Seperti yang dikatakan oleh Dirjen Sumber Daya Perangkat Pos Kominfo Muhammad Budi Setiawan sebelumnya, ada kemungkinan Bakrie akan membeli saham Smartfren. Namun, hal ini masih digodok oleh kedua stakeholder untuk mencari skema bisnis yang tepat.
"Sebenarnya ini tidak ada financial implikasi. Kita (Bakrie dan Smartfren) sudah sepakat dan sudah menyambutnya, namun belum tahu skemanya seperti apa apakah merger, sharing network atau tukar menukar saham. Mungkin akhir tahun baru bisa ada hasilnya," urai Deputi CEO PT Smartfren, Djoko Tata Ibrahim, di Jakarta, Kamis (25/9/2014).
Lebih jelas lagi dia menambahkan bahwa masalah yang dihadapi oleh masing-masing perusahaan -- termasuk hal utang harus diselesaikan secara masing-masing. Sehingga menutup kemungkinan adanya joint venture dengan membuat brand baru.
Jadi misal pun kedua operator ini bergulir bersama, maka pelanggan Esia yang akan bermigrasi ke Smartfren harus ditanggung biaya dan kompensasinya oleh Bakrie Telecom.

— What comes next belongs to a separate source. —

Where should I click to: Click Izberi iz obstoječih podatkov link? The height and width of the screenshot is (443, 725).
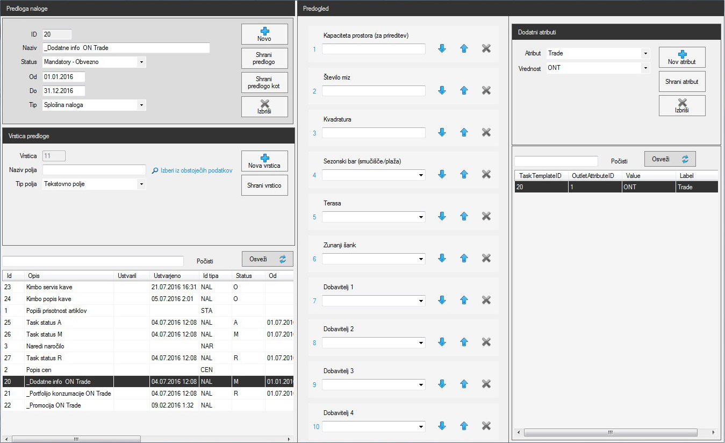(x=192, y=170)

"Ini bukan penggabungan perusahaan. Karena urusan keuangan jadi urusan masing-masing. Mungkin ini seperti sewa kapasitas saja," tambah Djoko.
Ia tak menampik bahwa kolaborasi ini merupakan desakan pemerintah yang sudah didengungkan sejak beberapa tahun terakhir. Selain karena kebutuhan frekuensi, juga melihat fakta bahwa operator di Indonesia sudah terlalu banyak dan perlu disusutkan.
"Memang ini sebenarnya adalah desakan dari pemerintah dan keinginan bersama juga bagaimana membuat bandwith yang efisien, sehingga muncullah ide seperti ini," tandasnya.
Sekadar diketahui, saat ini Bakrie dan Smartfren mempunyai total 10 MHz di pita frekuensi 800 MHz. Khusus untuk Smartfren mereka juga masih mempunyai spektrum 30 Mhz di 2,3 GHz sebagai kompensasi kepindahannya dari 1.900 MHz.